High School

Simplify using the distributive property of multiplication:

\[
\left(\frac{4}{9} \times \frac{13}{15}\right) - \left(\frac{13}{15} \times \frac{4}{9}\right) + \left(\frac{4}{9} \times \frac{7}{9}\right)
\]

Answer :

Final answer:

The expression (4/9 * 13/15) - (13/15 * 4/9) + (4/9 * 7/9) simplifies to 4/9 * 7/9 using the distributive property of multiplication. Simplifying this further gives 28/81.

Explanation:

To simplify the expression using the distributive property of multiplication we must remember that the distributive property states that a*(b+c) equals a*b + a*c. However, because this equation is in the format (a*b)-(b*a) + (a*c) you can notice that (a*b) and (b*a) are equivalent because multiplication is commutative, meaning the order does not affect the result. Therefore, these to terms cancel out leaving us with a*c. Applying this to the specific values in your problem, we get (4/9 * 13/15) - (13/15 * 4/9) + (4/9 * 7/9) simplifies to 4/9 * 7/9. To simplify this further, multiply the numerators (top numbers) to get the numerator of the answer, and multiply the denominators (bottom numbers) to get the denominator of the answer which results in 28/81.

→ Instruction a
According to the math problem's final answer, what fraction does the expression simplify to?

[Records from a data source]

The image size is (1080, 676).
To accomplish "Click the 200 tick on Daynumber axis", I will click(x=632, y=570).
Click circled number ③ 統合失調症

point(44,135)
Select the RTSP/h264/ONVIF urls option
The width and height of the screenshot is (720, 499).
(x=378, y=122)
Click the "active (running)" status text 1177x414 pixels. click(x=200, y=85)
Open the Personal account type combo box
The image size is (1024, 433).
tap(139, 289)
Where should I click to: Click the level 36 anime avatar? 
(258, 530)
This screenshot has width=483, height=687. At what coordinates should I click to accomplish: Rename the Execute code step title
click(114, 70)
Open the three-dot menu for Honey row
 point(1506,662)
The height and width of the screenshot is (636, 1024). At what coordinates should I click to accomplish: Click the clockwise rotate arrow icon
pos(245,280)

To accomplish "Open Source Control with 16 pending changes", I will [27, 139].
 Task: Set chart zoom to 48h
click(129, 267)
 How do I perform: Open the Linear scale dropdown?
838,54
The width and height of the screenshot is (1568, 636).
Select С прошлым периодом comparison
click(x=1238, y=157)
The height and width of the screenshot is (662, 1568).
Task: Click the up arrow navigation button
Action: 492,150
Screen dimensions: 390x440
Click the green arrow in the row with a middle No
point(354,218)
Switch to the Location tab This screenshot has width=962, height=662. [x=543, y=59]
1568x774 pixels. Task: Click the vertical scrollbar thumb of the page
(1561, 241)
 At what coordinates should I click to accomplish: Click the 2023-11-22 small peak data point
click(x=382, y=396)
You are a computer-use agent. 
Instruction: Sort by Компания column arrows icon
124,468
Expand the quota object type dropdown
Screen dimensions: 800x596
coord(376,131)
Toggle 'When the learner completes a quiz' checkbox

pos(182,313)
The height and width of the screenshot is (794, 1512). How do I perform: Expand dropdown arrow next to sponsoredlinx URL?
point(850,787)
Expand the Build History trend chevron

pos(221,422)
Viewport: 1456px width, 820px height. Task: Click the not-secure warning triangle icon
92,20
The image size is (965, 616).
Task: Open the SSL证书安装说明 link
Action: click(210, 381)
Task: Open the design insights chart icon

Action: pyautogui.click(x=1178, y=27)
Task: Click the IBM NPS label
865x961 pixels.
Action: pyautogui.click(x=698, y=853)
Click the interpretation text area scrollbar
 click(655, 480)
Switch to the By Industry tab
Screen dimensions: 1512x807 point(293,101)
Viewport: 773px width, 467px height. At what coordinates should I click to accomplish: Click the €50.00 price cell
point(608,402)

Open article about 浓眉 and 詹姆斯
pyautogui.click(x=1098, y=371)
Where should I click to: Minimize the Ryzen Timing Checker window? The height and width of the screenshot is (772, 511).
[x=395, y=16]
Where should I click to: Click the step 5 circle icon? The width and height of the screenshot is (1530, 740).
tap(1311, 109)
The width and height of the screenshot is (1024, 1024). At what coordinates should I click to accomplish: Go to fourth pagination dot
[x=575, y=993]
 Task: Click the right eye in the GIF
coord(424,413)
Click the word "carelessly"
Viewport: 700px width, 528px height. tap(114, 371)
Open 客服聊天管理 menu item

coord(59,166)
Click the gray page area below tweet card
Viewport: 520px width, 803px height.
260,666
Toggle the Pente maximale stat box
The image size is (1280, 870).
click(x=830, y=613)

→ Instruction b
Render the lines of the records as a numbered list, leaving out blank lines. Begin at the line that contains "Task: Open the design insights chart icon" and stop after the line that contains "click(655, 480)".

→ Correct output a
28/81

→ Correct output b
1. Task: Open the design insights chart icon
2. Action: pyautogui.click(x=1178, y=27)
3. Task: Click the IBM NPS label
4. 865x961 pixels.
5. Action: pyautogui.click(x=698, y=853)
6. Click the interpretation text area scrollbar
7.  click(655, 480)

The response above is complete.